LISLE, Ill. (Dec. 2, 2021)—The Morton Arboretum is kicking off its 100th anniversary year by announcing the extension of its popular Human+Nature exhibition through March 2023, and the addition in May of two new large-scale sculptures and a commemorative centennial sculpture by artist Daniel Popper.
The Arboretum’s yearlong centennial celebration will begin on Dec. 14, the date of the Arboretum’s founding in 1922, with free daytime general admission that day for those with tickets reserved in advance on its website at mortonarb.org, while available. True to its mission to plant and protect trees, a highlight of the observance during 2022 will be the April launch of the Arboretum’s 1,000-tree Centennial Tree Planting Initiative in the seven-county Chicago region. April of 2022 will be the 150th anniversary of Arbor Day, the tree-planting holiday that originated with the Morton family.

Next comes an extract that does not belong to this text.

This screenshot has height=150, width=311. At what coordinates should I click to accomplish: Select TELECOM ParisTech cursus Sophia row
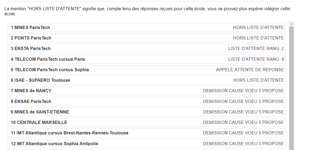(146, 70)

“For 100 years, The Morton Arboretum has played an essential role in helping people understand the many benefits of trees, and how to plant and protect them for a sustainable future,” noted Arboretum President and CEO Gerard T. Donnelly, Ph.D. “Trees improve people’s lives and contribute to their wellbeing. They beautify communities and make them more livable. The Arboretum gives people the opportunity to connect with trees, appreciate them and experience their myriad benefits.”
Also highly anticipated as part of the centennial observance will be the opening of a lush, colorful new feature, The Grand Garden, in September. Construction began in June 2021 on the 2-acre garden designed to showcase the beauty and diversity of plants and create meaningful gathering spaces for people. The $16.5 million garden will be funded with philanthropic gifts covering development costs and endowment funding for its continued care and maintenance, with $14.2 million already raised.
One hundred programs and events are planned throughout the centennial year, including children’s activities and adult classes. Tram tours will incorporate historical references. Since the 1940s, when May Theilgaard Watts became the first full-time educator at The Morton Arboretum, nature education has been central to engaging people of all ages in hands-on experiences at the tree-focused botanical garden.
Founded by Morton Salt business magnate Mr. Joy Morton in 1922, the Arboretum in Lisle, Illinois, west of Chicago, has grown from the original 175-acre site on his country estate to 1,700 acres of tree collections, gardens and natural landscapes. By the time of Morton’s passing in 1934, the Arboretum held the most diverse collection of woody plants in the region and had established a botanical library and herbarium.
Since then, the plant collections, scientific research, conservation initiatives and education and outreach programs of the Arboretum have grown to establish it as one of the world’s most influential botanical organizations. Further, it has become a global center of tree science and conservation.
Donnelly said the impact of the Arboretum is also particularly evident in the seven-county Chicago region through trees planted in parkways, yards, parks and other locations. “Tree varieties developed and tested at the Arboretum have been widely planted in local communities,” he said, adding that as a founding partner of the Chicago Region Trees Initiative, the Arboretum extends its influence into under-resourced neighborhoods where work is underway to improve tree canopies and environmental equity through the many benefits that trees provide.
While the Arboretum has been known throughout its history for its tree science and educational leadership, it has also grown to become one of the state’s most popular cultural organizations and attractions, welcoming more than 1 million visitors each year. Donnelly explained, “In order to build the Arboretum’s core capacities in tree science and conservation, it was essential to expand and engage a public audience that would value and support its growth in these areas.”
That public engagement has included the addition of special exhibitions such as Troll Hunt and Human+Nature, a 4-acre Children’s Garden and Illumination: Tree Lights at The Morton Arboretum, now in its ninth year, which has become one of the nation’s most popular winter light exhibitions.
Donnelly explained that these popular offerings are designed to highlight the importance of trees, and to educate and involve new generations to become tree champions. “The Arboretum’s work to study, plant and protect trees is more relevant and urgent than at any time in its history due to threats such as climate change and the proliferation of invasive species and pests,” Donnelly said. “We want to ensure that there are mature, resilient trees providing benefits to people and ecosystems for generations to come.”